Tout le monde a le droit d’avoir une opinion. Mais la liberté d’expression n’est pas illimitée: quiconque nie publiquement l’Holocauste et veut détruire l’État démocratique est passible de poursuites. Wildpixel / iStock

Des voix critiques sur les mesures sanitaires pour endiguer la pandémie craignent que la liberté d’expression soit mise en danger. Mais comment la définit-on? Deux experts répondent.

«La liberté d’expression garantit un besoin fondamental des êtres humains», explique Maya Hertig, professeure de droit constitutionnel suisse et européen à l’Université de Genève. L’idée qui sous-tend cette liberté repose sur l’affirmation éclairée que nous sommes toutes et tous capables de pouvoir penser de manière raisonnable, afin de forger nos opinions via le dialogue.

«La liberté d’expression et la liberté d’information sont essentielles en démocratie». Idem pour la recherche, ajoute-t-elle. «Le progrès n’est possible que si l’opinion dominante peut être aussi remise en question».

Ainsi, la liberté d’expression est un droit humain garanti par l’article 10 de la Convention européenne des droits de l’homme et l’article 19 du Pacte de l’ONU relatif aux droits civils et politiques. En Suisse, ce droit ne figure que depuis 1999 dans la Constitution, mais est reconnu comme droit fondamental non écrit depuis 1959.

Katrin Schregenberger est la directrice de la rédaction de higgs.chLien externe, le premier magazine en ligne indépendant consacré à la science en Suisse. Avant cela, elle a écrit pour la Neue Zürcher Zeitung pendant six ans et a voyagé en tant que reporter, notamment au Myanmar.

Pour la constitutionnaliste Maya Hertig, la liberté d’expression protège autant les personnes déclarant des faits avérés que celles émettant des opinions ou émotions subjectives, notamment par l’art, ou en exprimant une opinion par des actes symboliques, un mouvement de grève par exemple. «De la diffusion du message à sa réception, c’est l’ensemble du processus de communication qui est ainsi protégé», dit-elle. En résumé, personne ne peut être entravé par l’État dans son bon droit à exprimer une opinion.

Pas de liberté absolue

«Mais le droit d’exprimer une opinion n’est pas limité non plus», précise-t-elle. Avoir une attitude raciste n’est pas punissable. En revanche, la diffusion de propos racistes l’est.
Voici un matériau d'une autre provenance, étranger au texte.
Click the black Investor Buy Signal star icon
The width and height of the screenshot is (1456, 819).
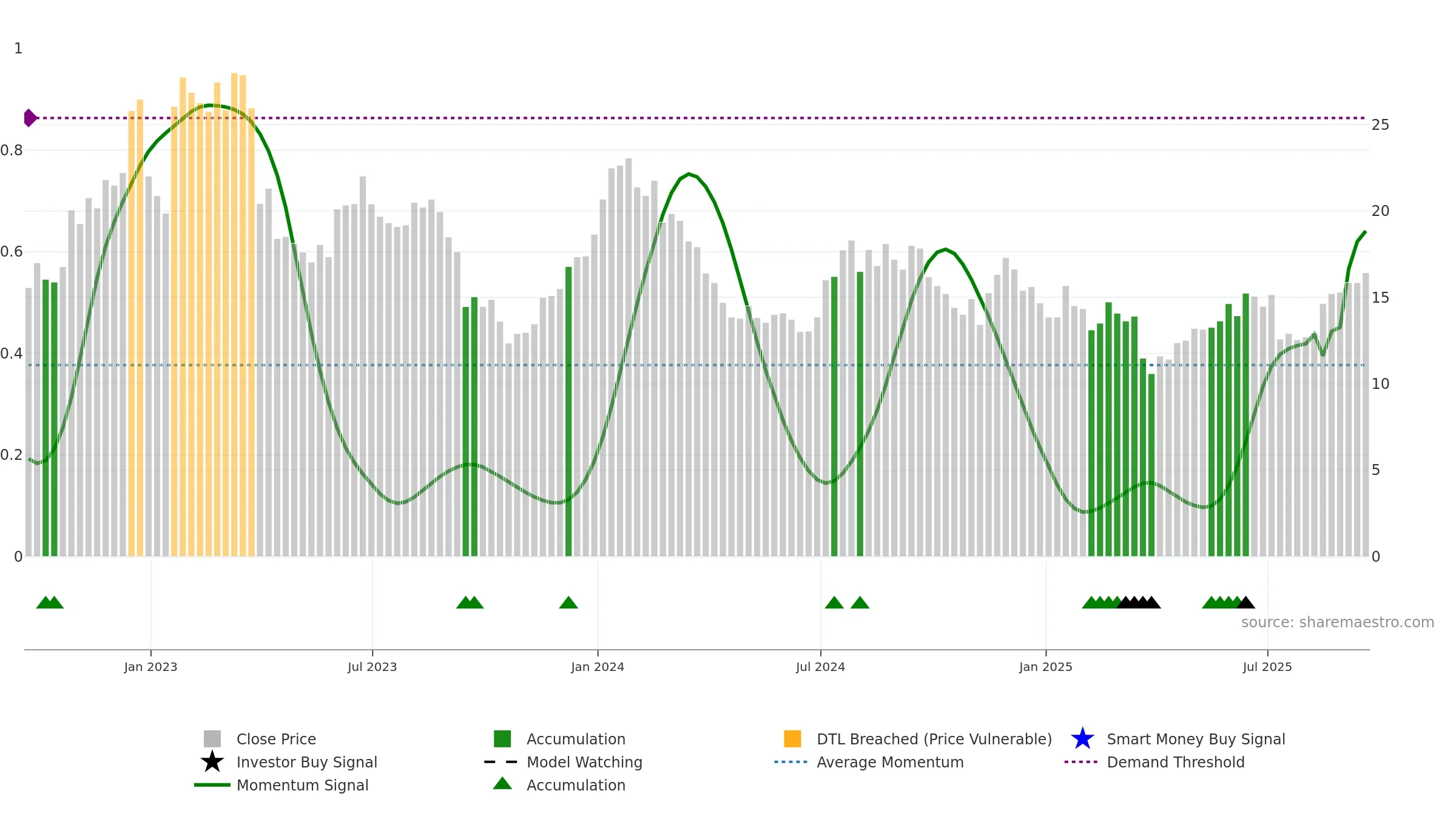(212, 762)
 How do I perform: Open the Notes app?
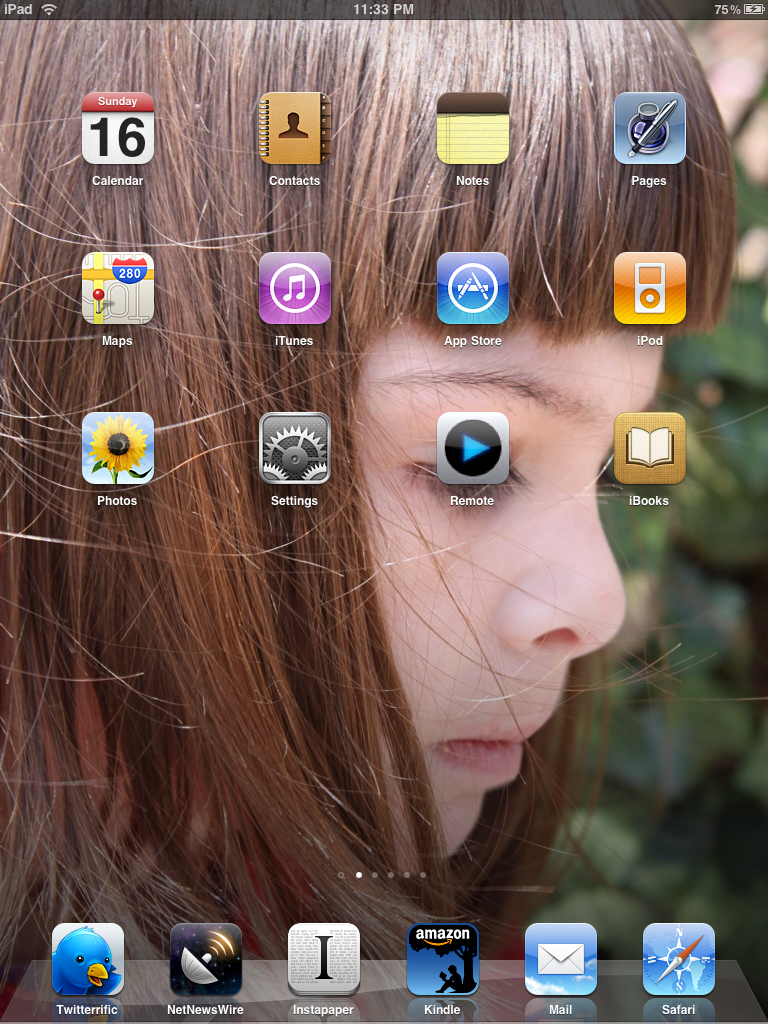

Des limitations légales contraignent la liberté d’expression. «La liberté d’exprimer une opinion n’est donc pas absolue», ajoute-t-elle. Un droit absolu ne peut être restreint par personne même en situation extraordinaire comme lors d’une guerre, une crise ou une pandémie. «Rares sont toutefois les droits absolus dénués de limitation». Et l’experte de citer l’exemple de la torture. «Elle n’est pas permise ni en temps de paix ni en temps de guerre. Et même si c’est le seul moyen d’obtenir des informations pouvant ensuite protéger des vies humaines».

Mais la liberté d’expression doit s’incliner lorsque d’autres intérêts supérieurs, comme la dignité humaine, sont violés. La négation de crimes contre l’humanité, par exemple l’Holocauste, entre dans cette catégorie. Le fait de propager de la haine contre des individus ou groupes est aussi punissable.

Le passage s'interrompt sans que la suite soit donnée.